-- ACTIVITY --
Where a line of the records holds the string "Select", copy that line.

-- SOURCE MATERIAL --
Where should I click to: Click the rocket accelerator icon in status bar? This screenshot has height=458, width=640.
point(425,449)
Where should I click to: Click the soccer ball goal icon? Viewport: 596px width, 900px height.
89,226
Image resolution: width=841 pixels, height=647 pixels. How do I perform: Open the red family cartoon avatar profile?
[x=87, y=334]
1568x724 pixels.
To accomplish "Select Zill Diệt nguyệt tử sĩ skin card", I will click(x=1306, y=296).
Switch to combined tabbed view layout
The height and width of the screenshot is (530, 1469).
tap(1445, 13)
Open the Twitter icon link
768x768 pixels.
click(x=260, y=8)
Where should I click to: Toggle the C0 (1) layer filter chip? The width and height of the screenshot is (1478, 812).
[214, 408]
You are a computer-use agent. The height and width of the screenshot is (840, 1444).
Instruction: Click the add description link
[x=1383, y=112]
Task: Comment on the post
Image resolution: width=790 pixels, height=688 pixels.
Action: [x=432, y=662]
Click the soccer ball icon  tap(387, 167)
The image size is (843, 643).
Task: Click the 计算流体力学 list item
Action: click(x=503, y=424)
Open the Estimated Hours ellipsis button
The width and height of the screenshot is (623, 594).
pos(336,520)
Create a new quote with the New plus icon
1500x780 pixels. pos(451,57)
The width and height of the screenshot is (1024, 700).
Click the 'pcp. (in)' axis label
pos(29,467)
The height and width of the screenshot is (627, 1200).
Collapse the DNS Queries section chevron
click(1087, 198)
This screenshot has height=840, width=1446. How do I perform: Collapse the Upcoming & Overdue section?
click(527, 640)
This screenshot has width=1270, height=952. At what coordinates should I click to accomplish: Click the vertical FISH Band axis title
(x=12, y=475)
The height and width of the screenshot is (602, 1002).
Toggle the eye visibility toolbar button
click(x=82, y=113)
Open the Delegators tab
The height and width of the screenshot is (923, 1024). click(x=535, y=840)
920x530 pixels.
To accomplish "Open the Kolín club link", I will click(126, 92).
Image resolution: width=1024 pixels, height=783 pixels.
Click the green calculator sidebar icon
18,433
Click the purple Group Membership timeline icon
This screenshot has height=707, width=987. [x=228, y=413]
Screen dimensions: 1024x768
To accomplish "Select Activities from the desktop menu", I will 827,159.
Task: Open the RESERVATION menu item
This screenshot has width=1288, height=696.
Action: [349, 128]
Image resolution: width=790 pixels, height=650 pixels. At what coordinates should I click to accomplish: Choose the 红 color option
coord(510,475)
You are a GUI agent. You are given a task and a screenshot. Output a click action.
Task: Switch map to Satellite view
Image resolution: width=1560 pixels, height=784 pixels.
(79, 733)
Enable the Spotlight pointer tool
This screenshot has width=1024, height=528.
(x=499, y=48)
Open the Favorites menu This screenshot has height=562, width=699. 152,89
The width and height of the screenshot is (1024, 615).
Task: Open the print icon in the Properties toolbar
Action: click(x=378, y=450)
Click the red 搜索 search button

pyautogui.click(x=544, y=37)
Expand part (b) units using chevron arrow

-- TASK RESPONSE --
To accomplish "Select Zill Diệt nguyệt tử sĩ skin card", I will click(x=1306, y=296).
To accomplish "Select Activities from the desktop menu", I will 827,159.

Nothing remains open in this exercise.